Kelsie Woodman-Bodden, a 22-year-old accountant, won the Miss World Cayman title at the Harquail Theatre Saturday night.
The George Town beauty, who works at PricewaterhouseCoopers, received awards for Best In Gown and Miss Photogenic. Ms. Woodman-Bodden also won a $70,000 scholarship from the Cayman Islands government.
She was among four contestants taking part in the pageant, and will represent the Cayman Islands at the Miss World contest in Sanya, southern China, on Dec. 8.
Nateisha Foster received first runner-up, Best Smile and Miss Top Model. Zorina McCoon won second runner-up and Roseanne Myles won third runner-up, Best In Sport and the Miss Congeniality title.
Ms. Woodman-Bodden said the pageant was an experience that could not be relived.
“For me, it was a bit weird because I was calm the entire time, which I was not expecting. I thought I would be really nervous,” she said. “I tried to keep my nerves in check because if I was nervous I could not perform as well as I wanted to,” she said speaking by phone to the Cayman Compass on Monday.
She thinks all the young women, who underwent two months of training, did an amazing job.
“I have always wanted to represent our country as Miss Cayman and to be able to enter the Miss World Cayman pageant, and winning the crown was like a dream come true for me,” she said.

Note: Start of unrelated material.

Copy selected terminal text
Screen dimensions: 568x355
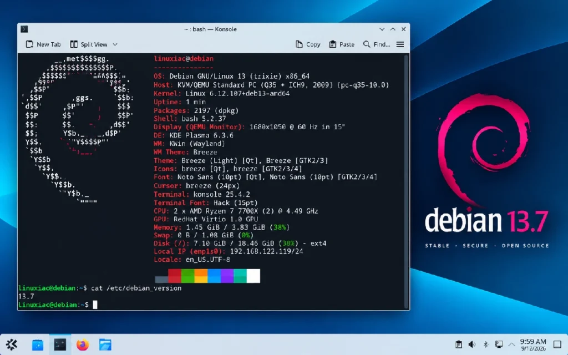308,44
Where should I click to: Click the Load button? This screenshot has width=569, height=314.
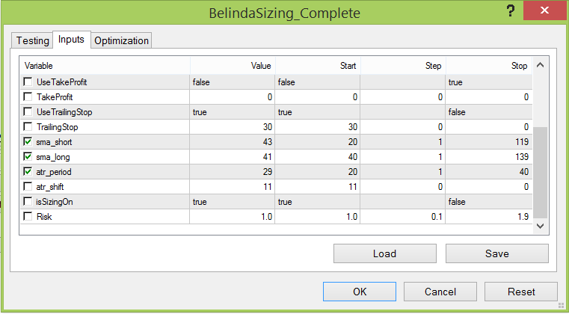[x=384, y=253]
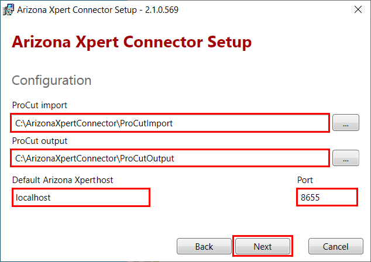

She liked that Miss World Cayman focused on beauty with a purpose. “It’s not just being beautiful on the inside but doing something with your beauty to impact the environment and using your voice to stand up for those who can’t stand up for themselves,” she said.
During the question-and-answer segment of the pageant, each contestant shared their views on what they thought about neighboring Caribbean islands legislating to ban single-use plastic and what Cayman could do to preserve its islands in a similar fashion.
“Research has shown that by the year 2050, our oceans will be as polluted, with the same amount of plastic as marine life. As an island that prides itself on our unique experience in the water, our oceans and our marine life, I feel as though they should follow in the footsteps of our neighbors Grenada and Jamaica in banning the use of single-use plastic here in Cayman,” Ms. Woodman-Bodden said in her answer.
She said she hopes to represent the Cayman Islands at the Miss World pageant in China to the best of her abilities.
At Saturday’s event, she was crowned by Miss World Cayman Islands 2017 Kristin Amaya.
“It was a great show. It flowed really nicely and that was because of the help of Centre Pointe Dance Studio and stage manager Sophie Gough,” said Pamela Ebanks-Small, director of the Miss World Cayman pageant.
The show, which had about 250 people in attendance, opened with a dance number called “Elements” which reflected the environment, she said.
Each contestants represented an element – earth, fire, wind and water.
Contestants also competed for a top model spot in a choreographed 1950s-style segment, along with other entertainment.
Ms. Ebanks-Small said the company which operates the Miss World Cayman Islands competition would stage a program called “Girl Power,” for women and girls between the ages of 15 and 25 “to teach them etiquette, speaking, helping them with schooling, in the hopes [that] these girls will enter the Miss World Cayman when they … come of age.”